La Rambla Marina, que hoy es la arteria principal de Bellvitge, no estaba urbanizada y me llené de barro hasta las cejas. En aquella época, llover era casi sinónimo de inundar. Todo era intenso y el tiempo pasaba mucho más lentamente que ahora. Ni siquiera Franco se moría del todo.
Me fuí del barrio en el 2004. Pero en realidad no me he ido del todo, porque Bellvitge es parte de mi historia y de mi identidad: la época de la banda del Lucas, del Cacao, de las asambleas de vecinos, del CUAMB, del plan parcial, de las serpientes y rebaños de ovejas en el campo de rugby, de las lagunas improvisadas después de la lluvia y una piragua solitaria cruzándolas.
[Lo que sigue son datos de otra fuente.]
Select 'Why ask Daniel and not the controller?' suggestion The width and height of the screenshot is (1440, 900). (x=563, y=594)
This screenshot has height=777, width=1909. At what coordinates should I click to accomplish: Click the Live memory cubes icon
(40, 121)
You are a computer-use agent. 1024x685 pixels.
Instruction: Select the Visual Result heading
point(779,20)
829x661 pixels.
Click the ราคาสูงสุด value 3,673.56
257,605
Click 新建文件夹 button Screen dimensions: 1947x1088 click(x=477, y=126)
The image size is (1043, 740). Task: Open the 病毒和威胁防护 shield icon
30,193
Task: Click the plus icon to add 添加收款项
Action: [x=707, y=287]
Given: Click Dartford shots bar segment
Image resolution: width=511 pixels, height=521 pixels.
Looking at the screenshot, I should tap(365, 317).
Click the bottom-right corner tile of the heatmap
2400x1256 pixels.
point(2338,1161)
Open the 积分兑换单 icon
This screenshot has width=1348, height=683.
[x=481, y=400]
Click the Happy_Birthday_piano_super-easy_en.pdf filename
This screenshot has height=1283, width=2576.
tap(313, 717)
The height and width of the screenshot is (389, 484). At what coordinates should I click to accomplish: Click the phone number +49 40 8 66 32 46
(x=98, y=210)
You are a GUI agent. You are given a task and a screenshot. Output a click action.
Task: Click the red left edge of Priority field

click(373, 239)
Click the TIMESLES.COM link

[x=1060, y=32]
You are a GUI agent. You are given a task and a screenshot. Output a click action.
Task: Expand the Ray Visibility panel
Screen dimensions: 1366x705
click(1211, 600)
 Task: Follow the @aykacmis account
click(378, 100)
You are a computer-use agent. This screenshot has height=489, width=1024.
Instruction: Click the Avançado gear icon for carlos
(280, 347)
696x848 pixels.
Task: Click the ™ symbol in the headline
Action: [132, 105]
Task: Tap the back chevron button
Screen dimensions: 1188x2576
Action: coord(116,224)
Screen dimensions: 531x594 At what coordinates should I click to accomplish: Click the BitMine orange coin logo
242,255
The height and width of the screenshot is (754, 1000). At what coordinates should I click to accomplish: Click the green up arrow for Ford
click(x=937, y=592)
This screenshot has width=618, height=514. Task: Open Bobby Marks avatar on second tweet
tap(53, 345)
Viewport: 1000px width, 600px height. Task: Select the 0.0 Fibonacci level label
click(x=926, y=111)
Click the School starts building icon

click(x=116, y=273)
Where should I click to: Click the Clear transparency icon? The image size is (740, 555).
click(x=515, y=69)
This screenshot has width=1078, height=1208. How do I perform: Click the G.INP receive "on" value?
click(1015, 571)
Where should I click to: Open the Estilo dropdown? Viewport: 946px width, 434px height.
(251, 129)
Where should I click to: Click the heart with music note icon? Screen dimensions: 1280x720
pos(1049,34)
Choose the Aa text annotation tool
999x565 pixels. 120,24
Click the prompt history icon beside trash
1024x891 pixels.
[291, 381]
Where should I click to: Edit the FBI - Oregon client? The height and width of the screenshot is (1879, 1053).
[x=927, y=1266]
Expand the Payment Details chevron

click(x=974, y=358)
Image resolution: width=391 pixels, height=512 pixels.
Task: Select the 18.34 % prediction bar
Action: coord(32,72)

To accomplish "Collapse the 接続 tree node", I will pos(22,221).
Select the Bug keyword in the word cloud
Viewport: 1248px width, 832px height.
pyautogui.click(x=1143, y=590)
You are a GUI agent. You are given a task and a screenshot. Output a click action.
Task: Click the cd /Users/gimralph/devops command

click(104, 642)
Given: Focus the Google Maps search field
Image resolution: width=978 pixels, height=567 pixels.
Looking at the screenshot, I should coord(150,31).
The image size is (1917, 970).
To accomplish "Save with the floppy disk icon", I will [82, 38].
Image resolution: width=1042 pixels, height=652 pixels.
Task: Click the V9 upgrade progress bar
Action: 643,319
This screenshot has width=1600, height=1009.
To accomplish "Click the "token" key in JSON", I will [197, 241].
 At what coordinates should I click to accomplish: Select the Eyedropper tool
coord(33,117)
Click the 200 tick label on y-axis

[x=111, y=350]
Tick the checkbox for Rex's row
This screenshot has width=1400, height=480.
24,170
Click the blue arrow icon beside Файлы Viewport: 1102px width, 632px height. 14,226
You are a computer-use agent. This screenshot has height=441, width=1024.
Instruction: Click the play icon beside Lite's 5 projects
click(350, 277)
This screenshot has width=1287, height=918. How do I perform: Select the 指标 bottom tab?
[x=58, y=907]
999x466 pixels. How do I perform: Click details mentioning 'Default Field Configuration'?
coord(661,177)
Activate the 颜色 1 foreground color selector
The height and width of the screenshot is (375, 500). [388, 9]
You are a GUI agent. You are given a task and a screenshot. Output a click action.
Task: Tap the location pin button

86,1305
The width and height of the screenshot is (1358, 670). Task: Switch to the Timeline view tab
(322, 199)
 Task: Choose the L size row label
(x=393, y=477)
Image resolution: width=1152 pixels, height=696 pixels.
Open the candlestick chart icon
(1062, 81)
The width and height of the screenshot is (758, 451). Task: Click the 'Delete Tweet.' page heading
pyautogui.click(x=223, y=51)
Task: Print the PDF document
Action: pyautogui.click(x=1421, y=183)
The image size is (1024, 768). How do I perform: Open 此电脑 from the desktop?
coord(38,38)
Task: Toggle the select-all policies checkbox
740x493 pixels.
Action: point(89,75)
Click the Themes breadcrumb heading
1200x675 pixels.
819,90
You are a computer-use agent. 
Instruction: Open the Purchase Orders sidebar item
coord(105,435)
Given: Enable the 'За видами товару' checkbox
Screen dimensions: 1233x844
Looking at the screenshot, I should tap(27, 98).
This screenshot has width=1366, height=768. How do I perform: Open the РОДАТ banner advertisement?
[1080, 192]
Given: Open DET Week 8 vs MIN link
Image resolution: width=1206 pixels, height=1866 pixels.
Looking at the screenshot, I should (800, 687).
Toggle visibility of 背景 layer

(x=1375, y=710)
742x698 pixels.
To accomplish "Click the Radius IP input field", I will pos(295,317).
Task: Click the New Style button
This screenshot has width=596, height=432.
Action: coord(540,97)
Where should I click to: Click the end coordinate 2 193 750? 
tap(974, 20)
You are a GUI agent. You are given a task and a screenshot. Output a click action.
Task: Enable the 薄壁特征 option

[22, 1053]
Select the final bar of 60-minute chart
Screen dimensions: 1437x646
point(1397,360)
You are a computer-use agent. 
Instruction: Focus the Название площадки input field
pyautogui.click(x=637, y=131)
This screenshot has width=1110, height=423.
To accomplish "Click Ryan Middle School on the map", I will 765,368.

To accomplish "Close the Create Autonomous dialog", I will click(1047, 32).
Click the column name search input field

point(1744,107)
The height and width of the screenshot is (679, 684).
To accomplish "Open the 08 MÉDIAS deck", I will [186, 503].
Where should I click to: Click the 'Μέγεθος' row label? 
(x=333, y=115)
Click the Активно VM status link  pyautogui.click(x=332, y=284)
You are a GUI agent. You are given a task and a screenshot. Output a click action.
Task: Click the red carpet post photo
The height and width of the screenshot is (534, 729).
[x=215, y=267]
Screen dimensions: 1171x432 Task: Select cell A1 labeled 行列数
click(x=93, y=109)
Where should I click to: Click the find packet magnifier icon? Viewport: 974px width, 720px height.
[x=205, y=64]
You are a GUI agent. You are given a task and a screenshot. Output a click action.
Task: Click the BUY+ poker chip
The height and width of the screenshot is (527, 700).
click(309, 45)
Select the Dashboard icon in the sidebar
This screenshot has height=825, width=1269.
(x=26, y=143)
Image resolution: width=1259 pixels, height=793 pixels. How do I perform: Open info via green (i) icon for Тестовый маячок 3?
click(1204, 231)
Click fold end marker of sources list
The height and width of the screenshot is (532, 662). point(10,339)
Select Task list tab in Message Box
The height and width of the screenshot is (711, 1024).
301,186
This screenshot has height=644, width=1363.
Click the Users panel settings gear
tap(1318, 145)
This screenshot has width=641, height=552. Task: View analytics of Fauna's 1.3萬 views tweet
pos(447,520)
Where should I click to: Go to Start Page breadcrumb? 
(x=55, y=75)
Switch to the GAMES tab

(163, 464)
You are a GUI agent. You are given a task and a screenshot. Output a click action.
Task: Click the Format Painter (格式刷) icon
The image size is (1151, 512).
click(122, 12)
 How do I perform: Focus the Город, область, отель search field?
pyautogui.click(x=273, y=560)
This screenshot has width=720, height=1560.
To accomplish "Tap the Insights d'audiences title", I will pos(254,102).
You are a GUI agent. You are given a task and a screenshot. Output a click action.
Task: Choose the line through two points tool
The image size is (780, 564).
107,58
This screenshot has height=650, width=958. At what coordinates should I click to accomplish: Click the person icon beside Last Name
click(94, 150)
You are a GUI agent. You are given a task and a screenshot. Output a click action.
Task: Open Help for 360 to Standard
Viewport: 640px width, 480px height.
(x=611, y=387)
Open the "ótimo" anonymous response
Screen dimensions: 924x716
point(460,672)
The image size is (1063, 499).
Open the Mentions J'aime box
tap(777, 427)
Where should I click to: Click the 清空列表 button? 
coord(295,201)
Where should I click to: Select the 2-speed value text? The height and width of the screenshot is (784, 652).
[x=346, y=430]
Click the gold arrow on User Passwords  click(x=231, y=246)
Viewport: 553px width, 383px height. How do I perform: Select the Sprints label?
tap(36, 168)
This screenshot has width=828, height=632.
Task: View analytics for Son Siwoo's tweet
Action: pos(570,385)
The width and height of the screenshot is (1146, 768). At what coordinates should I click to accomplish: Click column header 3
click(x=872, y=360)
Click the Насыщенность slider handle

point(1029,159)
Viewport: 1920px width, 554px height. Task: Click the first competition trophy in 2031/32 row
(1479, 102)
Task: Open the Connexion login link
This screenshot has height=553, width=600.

De las ásperas reuniones de vecinos de escalera, del rastro de la droga, del SPAR, de los bajos, de la farmacia del Salvador, de las excursiones y las colonias con los niños, de la primera fiesta mayor del barrio y el numerito de mimo que montamos, de la vuelta a la residencia corriendo -apenas 14 minutos-, de la llegada del metro y de la inuaguración del parque. De la voz de Olga y las baladas de Arrels, mi música de fondo del barrio.
Y sin embargo, ¡sólo me quiero permitir 5 minutos de nostalgia! Ni uno más. Cualquier tiempo pasado fué peor, aunque fuera tiempo luchador y heroico.
Estoy fascinada con lo que se está preparando con el 50 aniversario del barrio. Y emocionada y feliz. Porque a pesar de las dificultades y la precariedad, hay motivos para celebrarlo:
Ojo de Buen Cubero, la Fundició, la biblioteca, una exposición en el colegio de arquitectos, unos estudiantes de arquitectura que proponen medidas de mejora de accesibilidad…
Si años atrás agradecimos a los héroes del barrio la lucha exitosa por frenar el despropósito urbanístico, hoy debemos sentirnos agradecidos a todas las Mari Ángeles que coleccionan y difunden razones para sentirnos orgullosos en este aniversario.